“Gacía” is a peculiar word, we must not confuse it with  “García” as the surname. It is the name of two small districts of Sorbas (Almería) called Gacía Alto and Gacía Bajo. There are hardly any registered people there, there is usually only bustle in the summer months due to tourism.

In reality, both are linked to another broader population group called “Gafarillos”. In fact, it is the reference district that includes other small town (or groups of houses, due to depopulation).

Without further ado, i will focus on the two villages to which i feel most attached.

Gacía Bajo and Gacía Alto (not to be confused with Villa Arriba and Villa Abajo from Fairy’s announcement) are two districts, almost uninhabited, embedded in Sierra Cabrera. They belong to the municipality of Sorbas (Almería) and border the municipality of Turre (Almería). Both are surrounded by almond and olive groves formed by small family farms (as is my case) and by the occasional cattle farm and small apiaries.

The most abundant flora is the scrub (albaida, broom), but there is another shrub that caught my attention: the teline stenopetala or commonly called gacía (a term used in the Canary Islands).

By logic I deduce, without going into historical matters, taht the name of these two districts may come from this Canarian plant.

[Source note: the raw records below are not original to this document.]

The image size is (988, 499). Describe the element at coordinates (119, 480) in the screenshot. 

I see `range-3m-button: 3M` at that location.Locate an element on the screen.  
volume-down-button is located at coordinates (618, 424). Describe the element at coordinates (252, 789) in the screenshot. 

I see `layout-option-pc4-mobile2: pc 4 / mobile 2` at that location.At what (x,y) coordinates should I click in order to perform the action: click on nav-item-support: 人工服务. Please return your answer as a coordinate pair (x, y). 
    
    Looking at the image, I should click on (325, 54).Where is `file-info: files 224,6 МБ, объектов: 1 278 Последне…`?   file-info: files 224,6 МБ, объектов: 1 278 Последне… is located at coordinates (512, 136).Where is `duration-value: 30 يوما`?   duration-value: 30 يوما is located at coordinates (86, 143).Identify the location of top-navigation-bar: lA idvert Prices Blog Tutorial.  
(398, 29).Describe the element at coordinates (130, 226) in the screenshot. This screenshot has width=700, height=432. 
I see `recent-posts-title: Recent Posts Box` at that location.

Later, in future posts, I will try to delve a little more about this topic.


Pista de los Murtales and The Limera:

The two districts adjoin the only green lung that remains in Sierra Cabrera, called Pista de los Murtales where La Limera is located (it is a well-known picnic area or recreational area in the area). My parents are linked to that small forest, since they worked during the 50s and 60s to repopulate it.

In G. Bajo there is a small church founded in 1957. In it worship work is carried out on November 13 (San Diego). A small mass is celebrated and the image is taken in procession through the streets of the district.

In G. Alto the most characteristic thing is a ruined mansion that is located on the same top, owned by the landowner of the district. At the entrance is an old school now converted into a picnic area. On September 14, the Feast of the Cross takes place (although today it has been moved to August).